Originally an off-shoot from Oxford University, Oxford Nanopore Technologies is a company that has developed groundbreaking DNA sequencing technology that is not only portable but extremely affordable in relation to other more traditional means of sequencing, with some devices being available for just $1,000, with another device being able to sequence single samples for just $90. While this may still seem expensive, that initial $1,000 cost is entirely dwarfed by the cost of sequencing the first ‘draft’ of the human genome, which is estimated to have cost $300 million. The refining of that $300 million draft then cost a further $150 million, with the Human Genome Project acquiring $2.7 billion worth of funding despite finishing well over two years early, the $1,000 cost is seemingly affordable in comparison.

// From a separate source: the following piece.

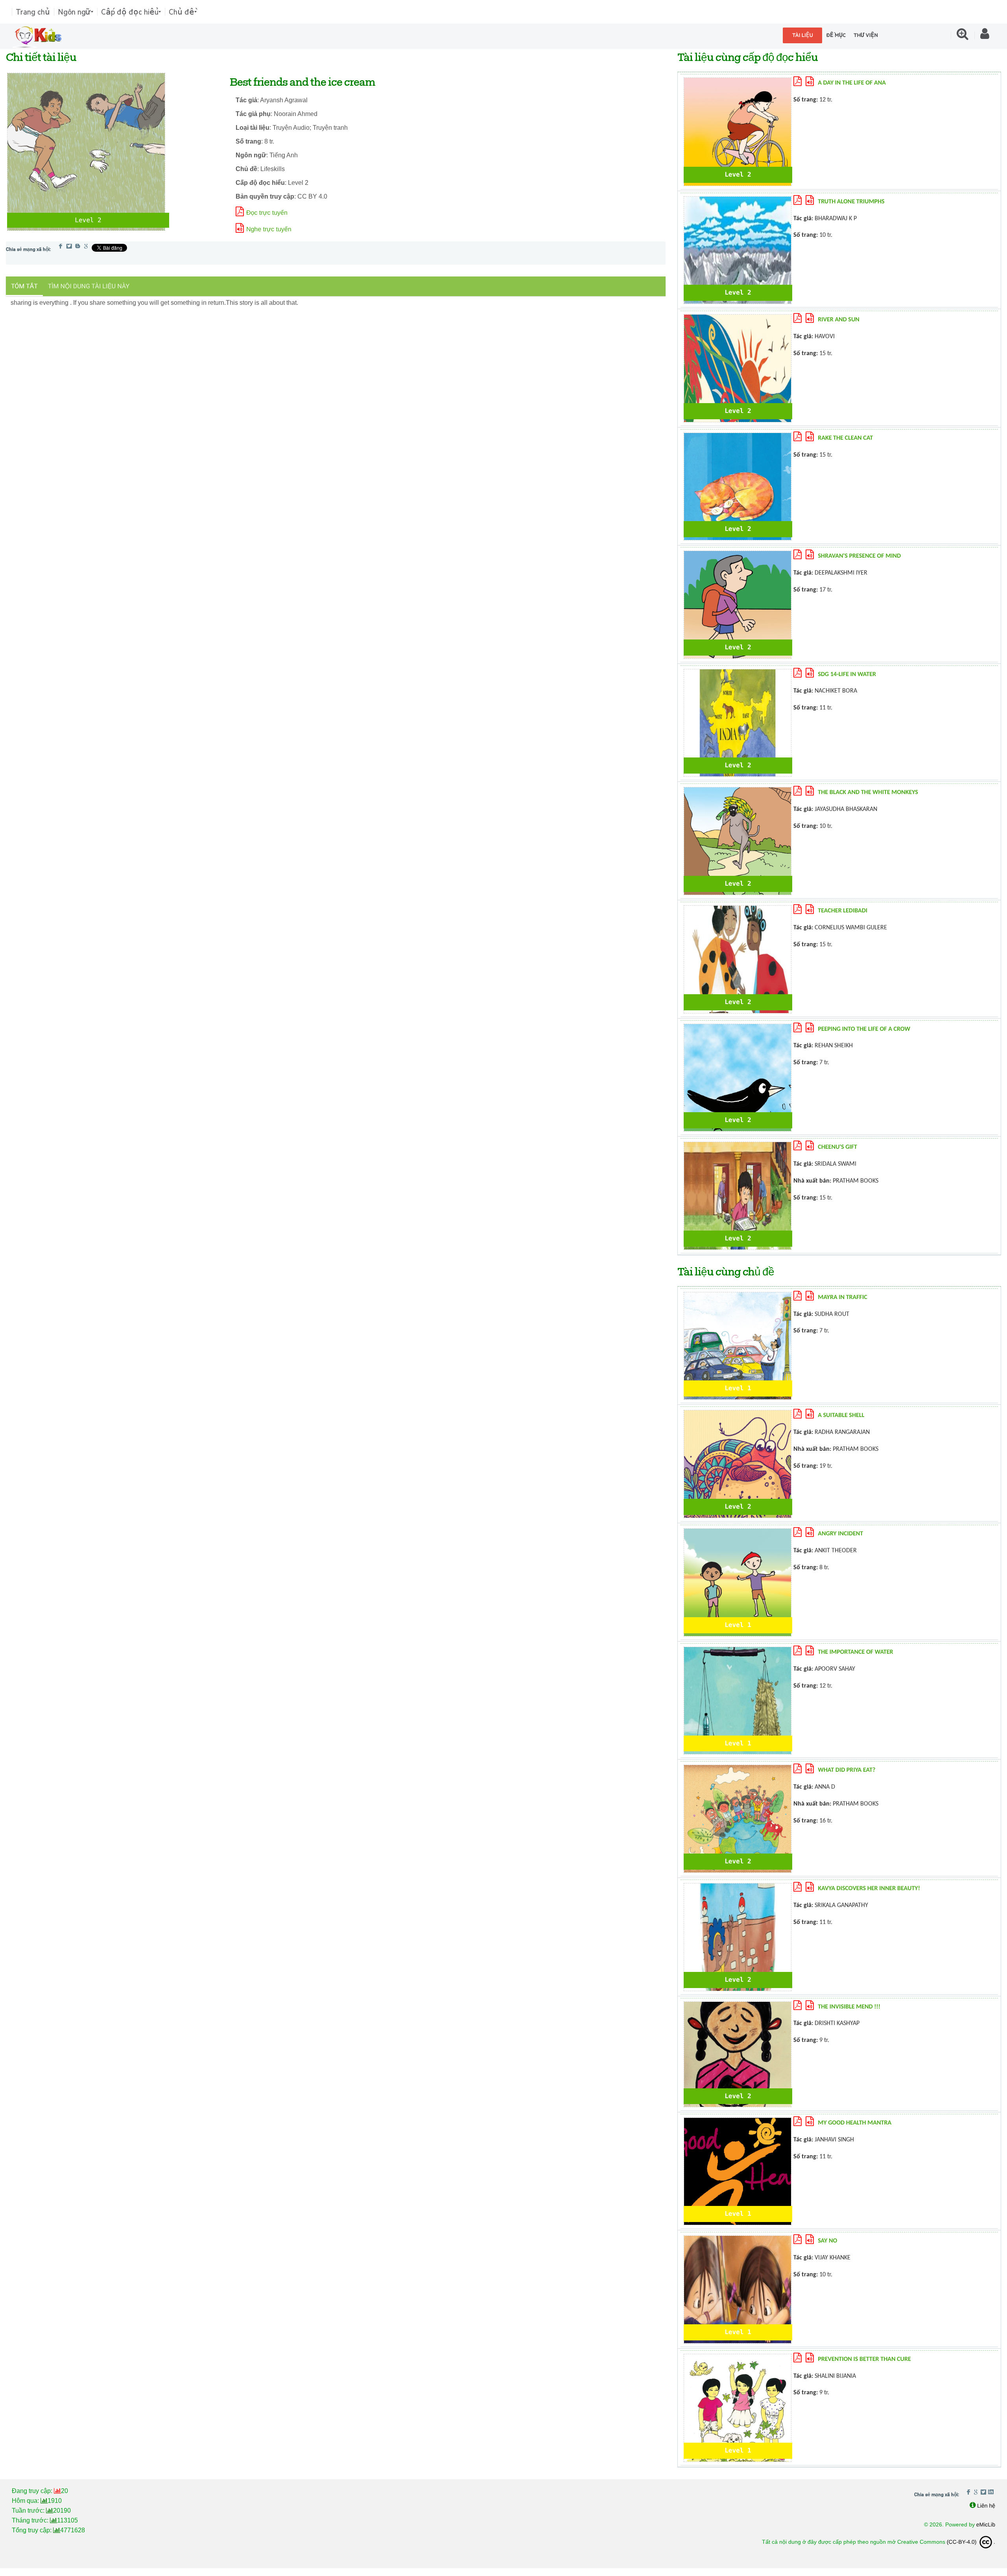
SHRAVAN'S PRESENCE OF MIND (859, 556)
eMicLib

Ways of storing digital data need to be evolving just as quickly as the technology used to create it. In terms of technological developments, the environmental impacts of newer alternative modes of digital storage needs to be considered at both a consumer and corporate/institutional level, with discarded harddrives being viewed as having contributed to increased levels of toxicity at refuse sites due to the mixed and sometimes toxic metals they contain. DNA data storage is set to be among the latest developments in the technology field following the reams of published research in recent years hailing as a cure-all for the issues currently associated with traditional data storage methods. As the amount of data we create grows exponentially, we can expect to see more much needed developments in the data storage space.